Song of Farca plays sort of like a visual novel with puzzle gameplay elements. As a private investigator under house arrest, living in this cool city on a Mediterranean island, we solve a series of cases loosely connected by recurring characters while working remotely all the time. Fortunately, she has access to technologies that allow her to hack everything out there in the blink of an eye (don't ask how it works) and even has this super AI helper which she wrote herself from scratch! Future, man.

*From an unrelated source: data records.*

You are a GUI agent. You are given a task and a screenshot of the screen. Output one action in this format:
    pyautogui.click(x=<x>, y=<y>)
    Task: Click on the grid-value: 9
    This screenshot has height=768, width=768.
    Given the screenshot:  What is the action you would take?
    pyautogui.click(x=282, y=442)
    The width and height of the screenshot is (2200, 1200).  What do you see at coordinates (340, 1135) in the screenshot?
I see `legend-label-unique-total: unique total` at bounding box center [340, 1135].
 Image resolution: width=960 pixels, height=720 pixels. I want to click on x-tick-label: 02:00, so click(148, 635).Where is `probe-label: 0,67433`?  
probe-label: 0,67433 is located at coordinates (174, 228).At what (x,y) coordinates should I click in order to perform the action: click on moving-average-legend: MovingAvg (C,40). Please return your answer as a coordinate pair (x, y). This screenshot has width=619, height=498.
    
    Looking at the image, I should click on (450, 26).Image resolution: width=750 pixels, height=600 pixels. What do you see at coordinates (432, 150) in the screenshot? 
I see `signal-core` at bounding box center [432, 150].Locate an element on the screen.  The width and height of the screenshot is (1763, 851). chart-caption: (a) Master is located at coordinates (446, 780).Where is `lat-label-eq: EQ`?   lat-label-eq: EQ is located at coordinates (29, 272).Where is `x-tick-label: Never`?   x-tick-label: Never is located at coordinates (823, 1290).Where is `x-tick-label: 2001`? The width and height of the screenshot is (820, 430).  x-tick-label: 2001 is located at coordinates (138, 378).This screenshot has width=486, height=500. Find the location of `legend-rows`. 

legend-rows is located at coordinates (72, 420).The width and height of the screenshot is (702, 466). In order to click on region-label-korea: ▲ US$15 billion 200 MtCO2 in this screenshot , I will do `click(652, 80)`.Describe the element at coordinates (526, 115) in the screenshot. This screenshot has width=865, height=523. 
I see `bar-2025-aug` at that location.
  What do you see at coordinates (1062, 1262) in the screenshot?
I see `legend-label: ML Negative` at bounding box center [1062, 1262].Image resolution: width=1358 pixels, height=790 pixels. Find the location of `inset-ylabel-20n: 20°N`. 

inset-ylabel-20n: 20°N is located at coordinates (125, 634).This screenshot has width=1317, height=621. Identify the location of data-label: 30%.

The main minigame is hacking security cameras and drones to get evidence and intel. This gets slightly more complex as you progress, but the only really difficult part of the game might be figuring out passwords, which involves sometimes rather abstract puzzles (but there is a hint system). Collected data is then used to construct arguments during conversations - which is impossible to fail since there is an infinite number of retries until you get it right. The only irreversible parts are occasional choices, which may affect the story in a minor way, although most choices are rather illusory. For example, in early cases, the game forces the player to incriminate basically a random person out of three, based on a "hunch" due to a lack of hard evidence (great detective work indeed...), or choose to make or not make a deal with a blackmailer - but then it's mostly meaningless anyway, even when subplots return later. For the most part, it's linear and only a few decisions matter.
I found the protagonist likable and the storytelling quite involving, each chapter/case being like a separate episode of a TV series, but with this bigger picture constantly forming in the background and culminating in an intense finale. It's really fairly nicely put together, which is important because with repetitive and simplistic gameplay, it's mostly the story that keeps the player interested.
The dialogs, I assume, weren't written by native English speakers because they feel awkward at times.
The music is pretty good and fitting, but it could have more tracks, though.
While it's not perfect, I enjoyed it very much.